**TASK REQUIREMENTS**.
Would you please output the records exactly as they appear below?

**ENTRIES PROVIDED**.

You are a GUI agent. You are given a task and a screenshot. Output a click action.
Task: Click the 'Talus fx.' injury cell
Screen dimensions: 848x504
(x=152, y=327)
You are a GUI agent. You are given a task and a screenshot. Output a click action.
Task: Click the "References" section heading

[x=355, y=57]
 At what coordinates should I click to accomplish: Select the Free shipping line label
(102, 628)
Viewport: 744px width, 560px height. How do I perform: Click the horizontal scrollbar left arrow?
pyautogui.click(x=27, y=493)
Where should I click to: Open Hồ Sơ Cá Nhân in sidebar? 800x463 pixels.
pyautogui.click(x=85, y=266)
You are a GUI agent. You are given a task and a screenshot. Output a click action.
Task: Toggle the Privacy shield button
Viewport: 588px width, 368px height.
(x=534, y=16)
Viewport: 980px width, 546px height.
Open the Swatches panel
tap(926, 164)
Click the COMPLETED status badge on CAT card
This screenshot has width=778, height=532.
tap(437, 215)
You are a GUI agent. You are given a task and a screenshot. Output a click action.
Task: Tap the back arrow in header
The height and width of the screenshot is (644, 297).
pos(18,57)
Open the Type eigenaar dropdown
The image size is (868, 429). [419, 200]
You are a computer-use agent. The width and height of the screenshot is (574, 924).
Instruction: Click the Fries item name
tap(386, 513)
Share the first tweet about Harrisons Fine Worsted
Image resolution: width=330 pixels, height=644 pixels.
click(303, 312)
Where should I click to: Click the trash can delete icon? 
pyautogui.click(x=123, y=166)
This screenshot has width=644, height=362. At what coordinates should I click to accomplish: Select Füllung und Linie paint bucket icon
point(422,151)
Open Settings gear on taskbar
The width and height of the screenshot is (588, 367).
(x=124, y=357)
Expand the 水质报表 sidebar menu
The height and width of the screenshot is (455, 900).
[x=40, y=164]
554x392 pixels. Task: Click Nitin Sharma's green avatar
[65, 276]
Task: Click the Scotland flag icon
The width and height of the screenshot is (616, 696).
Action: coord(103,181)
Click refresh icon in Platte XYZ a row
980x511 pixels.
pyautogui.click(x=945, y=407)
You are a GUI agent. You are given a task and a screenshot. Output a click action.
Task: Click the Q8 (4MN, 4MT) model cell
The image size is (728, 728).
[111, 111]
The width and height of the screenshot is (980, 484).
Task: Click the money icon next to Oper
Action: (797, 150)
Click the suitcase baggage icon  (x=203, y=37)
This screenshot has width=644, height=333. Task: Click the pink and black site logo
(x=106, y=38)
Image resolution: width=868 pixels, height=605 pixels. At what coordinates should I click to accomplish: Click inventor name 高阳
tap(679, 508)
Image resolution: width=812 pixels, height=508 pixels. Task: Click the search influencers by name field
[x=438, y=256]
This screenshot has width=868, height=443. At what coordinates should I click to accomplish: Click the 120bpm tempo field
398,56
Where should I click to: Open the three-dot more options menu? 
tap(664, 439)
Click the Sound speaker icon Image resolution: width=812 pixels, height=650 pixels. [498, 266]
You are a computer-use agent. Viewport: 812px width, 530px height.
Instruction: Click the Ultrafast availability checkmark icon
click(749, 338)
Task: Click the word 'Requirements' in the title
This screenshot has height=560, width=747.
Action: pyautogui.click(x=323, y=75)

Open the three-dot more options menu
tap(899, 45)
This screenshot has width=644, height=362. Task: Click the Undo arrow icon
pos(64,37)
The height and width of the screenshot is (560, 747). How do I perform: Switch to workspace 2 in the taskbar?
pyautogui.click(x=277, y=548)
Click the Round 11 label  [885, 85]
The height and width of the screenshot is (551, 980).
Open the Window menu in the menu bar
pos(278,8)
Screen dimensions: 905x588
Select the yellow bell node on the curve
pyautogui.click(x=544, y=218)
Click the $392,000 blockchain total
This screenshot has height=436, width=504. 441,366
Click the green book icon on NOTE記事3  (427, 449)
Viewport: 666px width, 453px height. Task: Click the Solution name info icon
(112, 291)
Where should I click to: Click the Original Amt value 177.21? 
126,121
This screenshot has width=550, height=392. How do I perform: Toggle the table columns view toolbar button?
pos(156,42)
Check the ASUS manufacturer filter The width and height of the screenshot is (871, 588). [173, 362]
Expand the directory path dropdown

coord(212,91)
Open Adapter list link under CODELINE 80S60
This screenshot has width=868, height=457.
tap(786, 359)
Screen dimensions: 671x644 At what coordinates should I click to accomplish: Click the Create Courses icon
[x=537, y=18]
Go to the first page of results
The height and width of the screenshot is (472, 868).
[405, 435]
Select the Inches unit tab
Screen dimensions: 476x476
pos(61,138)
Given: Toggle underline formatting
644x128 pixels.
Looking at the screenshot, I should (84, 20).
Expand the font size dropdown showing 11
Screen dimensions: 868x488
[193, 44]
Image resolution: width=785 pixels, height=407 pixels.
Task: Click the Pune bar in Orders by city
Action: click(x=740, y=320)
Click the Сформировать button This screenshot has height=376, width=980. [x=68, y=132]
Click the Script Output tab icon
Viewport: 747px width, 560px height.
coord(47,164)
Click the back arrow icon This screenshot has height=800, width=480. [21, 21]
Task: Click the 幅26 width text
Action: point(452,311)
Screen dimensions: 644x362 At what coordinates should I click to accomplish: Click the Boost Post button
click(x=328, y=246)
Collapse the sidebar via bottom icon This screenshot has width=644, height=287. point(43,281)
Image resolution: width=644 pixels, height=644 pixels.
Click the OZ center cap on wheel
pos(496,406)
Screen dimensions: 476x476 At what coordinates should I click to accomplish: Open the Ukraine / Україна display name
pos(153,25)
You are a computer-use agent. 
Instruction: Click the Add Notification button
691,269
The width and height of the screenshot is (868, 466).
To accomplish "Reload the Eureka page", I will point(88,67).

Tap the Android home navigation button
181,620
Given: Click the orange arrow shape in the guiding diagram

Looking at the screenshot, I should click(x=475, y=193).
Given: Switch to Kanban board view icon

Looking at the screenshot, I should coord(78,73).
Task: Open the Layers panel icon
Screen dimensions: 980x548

**TASK OUTPUT**.
You are a GUI agent. You are given a task and a screenshot. Output a click action.
Task: Click the 'Talus fx.' injury cell
Screen dimensions: 848x504
(x=152, y=327)
You are a GUI agent. You are given a task and a screenshot. Output a click action.
Task: Click the "References" section heading

[x=355, y=57]
 At what coordinates should I click to accomplish: Select the Free shipping line label
(102, 628)
Viewport: 744px width, 560px height. How do I perform: Click the horizontal scrollbar left arrow?
pyautogui.click(x=27, y=493)
Where should I click to: Open Hồ Sơ Cá Nhân in sidebar? 800x463 pixels.
pyautogui.click(x=85, y=266)
You are a GUI agent. You are given a task and a screenshot. Output a click action.
Task: Toggle the Privacy shield button
Viewport: 588px width, 368px height.
(x=534, y=16)
Viewport: 980px width, 546px height.
Open the Swatches panel
tap(926, 164)
Click the COMPLETED status badge on CAT card
This screenshot has width=778, height=532.
tap(437, 215)
You are a GUI agent. You are given a task and a screenshot. Output a click action.
Task: Tap the back arrow in header
The height and width of the screenshot is (644, 297).
pos(18,57)
Open the Type eigenaar dropdown
The image size is (868, 429). [419, 200]
You are a computer-use agent. The width and height of the screenshot is (574, 924).
Instruction: Click the Fries item name
tap(386, 513)
Share the first tweet about Harrisons Fine Worsted
Image resolution: width=330 pixels, height=644 pixels.
click(303, 312)
Where should I click to: Click the trash can delete icon? 
pyautogui.click(x=123, y=166)
This screenshot has width=644, height=362. At what coordinates should I click to accomplish: Select Füllung und Linie paint bucket icon
point(422,151)
Open Settings gear on taskbar
The width and height of the screenshot is (588, 367).
(x=124, y=357)
Expand the 水质报表 sidebar menu
The height and width of the screenshot is (455, 900).
[x=40, y=164]
554x392 pixels. Task: Click Nitin Sharma's green avatar
[65, 276]
Task: Click the Scotland flag icon
The width and height of the screenshot is (616, 696).
Action: coord(103,181)
Click refresh icon in Platte XYZ a row
980x511 pixels.
pyautogui.click(x=945, y=407)
You are a GUI agent. You are given a task and a screenshot. Output a click action.
Task: Click the Q8 (4MN, 4MT) model cell
The image size is (728, 728).
[111, 111]
The width and height of the screenshot is (980, 484).
Task: Click the money icon next to Oper
Action: (797, 150)
Click the suitcase baggage icon  (x=203, y=37)
This screenshot has width=644, height=333. Task: Click the pink and black site logo
(x=106, y=38)
Image resolution: width=868 pixels, height=605 pixels. At what coordinates should I click to accomplish: Click inventor name 高阳
tap(679, 508)
Image resolution: width=812 pixels, height=508 pixels. Task: Click the search influencers by name field
[x=438, y=256]
This screenshot has width=868, height=443. At what coordinates should I click to accomplish: Click the 120bpm tempo field
398,56
Where should I click to: Open the three-dot more options menu? 
tap(664, 439)
Click the Sound speaker icon Image resolution: width=812 pixels, height=650 pixels. [498, 266]
You are a computer-use agent. Viewport: 812px width, 530px height.
Instruction: Click the Ultrafast availability checkmark icon
click(749, 338)
Task: Click the word 'Requirements' in the title
This screenshot has height=560, width=747.
Action: pyautogui.click(x=323, y=75)

Open the three-dot more options menu
tap(899, 45)
This screenshot has width=644, height=362. Task: Click the Undo arrow icon
pos(64,37)
The height and width of the screenshot is (560, 747). How do I perform: Switch to workspace 2 in the taskbar?
pyautogui.click(x=277, y=548)
Click the Round 11 label  [885, 85]
The height and width of the screenshot is (551, 980).
Open the Window menu in the menu bar
pos(278,8)
Screen dimensions: 905x588
Select the yellow bell node on the curve
pyautogui.click(x=544, y=218)
Click the $392,000 blockchain total
This screenshot has height=436, width=504. 441,366
Click the green book icon on NOTE記事3  (427, 449)
Viewport: 666px width, 453px height. Task: Click the Solution name info icon
(112, 291)
Where should I click to: Click the Original Amt value 177.21? 
126,121
This screenshot has width=550, height=392. How do I perform: Toggle the table columns view toolbar button?
pos(156,42)
Check the ASUS manufacturer filter The width and height of the screenshot is (871, 588). [173, 362]
Expand the directory path dropdown

coord(212,91)
Open Adapter list link under CODELINE 80S60
This screenshot has width=868, height=457.
tap(786, 359)
Screen dimensions: 671x644 At what coordinates should I click to accomplish: Click the Create Courses icon
[x=537, y=18]
Go to the first page of results
The height and width of the screenshot is (472, 868).
[405, 435]
Select the Inches unit tab
Screen dimensions: 476x476
pos(61,138)
Given: Toggle underline formatting
644x128 pixels.
Looking at the screenshot, I should (84, 20).
Expand the font size dropdown showing 11
Screen dimensions: 868x488
[193, 44]
Image resolution: width=785 pixels, height=407 pixels.
Task: Click the Pune bar in Orders by city
Action: click(x=740, y=320)
Click the Сформировать button This screenshot has height=376, width=980. [x=68, y=132]
Click the Script Output tab icon
Viewport: 747px width, 560px height.
coord(47,164)
Click the back arrow icon This screenshot has height=800, width=480. [21, 21]
Task: Click the 幅26 width text
Action: point(452,311)
Screen dimensions: 644x362 At what coordinates should I click to accomplish: Click the Boost Post button
click(x=328, y=246)
Collapse the sidebar via bottom icon This screenshot has width=644, height=287. point(43,281)
Image resolution: width=644 pixels, height=644 pixels.
Click the OZ center cap on wheel
pos(496,406)
Screen dimensions: 476x476 At what coordinates should I click to accomplish: Open the Ukraine / Україна display name
pos(153,25)
You are a computer-use agent. 
Instruction: Click the Add Notification button
691,269
The width and height of the screenshot is (868, 466).
To accomplish "Reload the Eureka page", I will point(88,67).

Tap the Android home navigation button
181,620
Given: Click the orange arrow shape in the guiding diagram

Looking at the screenshot, I should click(x=475, y=193).
Given: Switch to Kanban board view icon

Looking at the screenshot, I should coord(78,73).
Task: Open the Layers panel icon
Screen dimensions: 980x548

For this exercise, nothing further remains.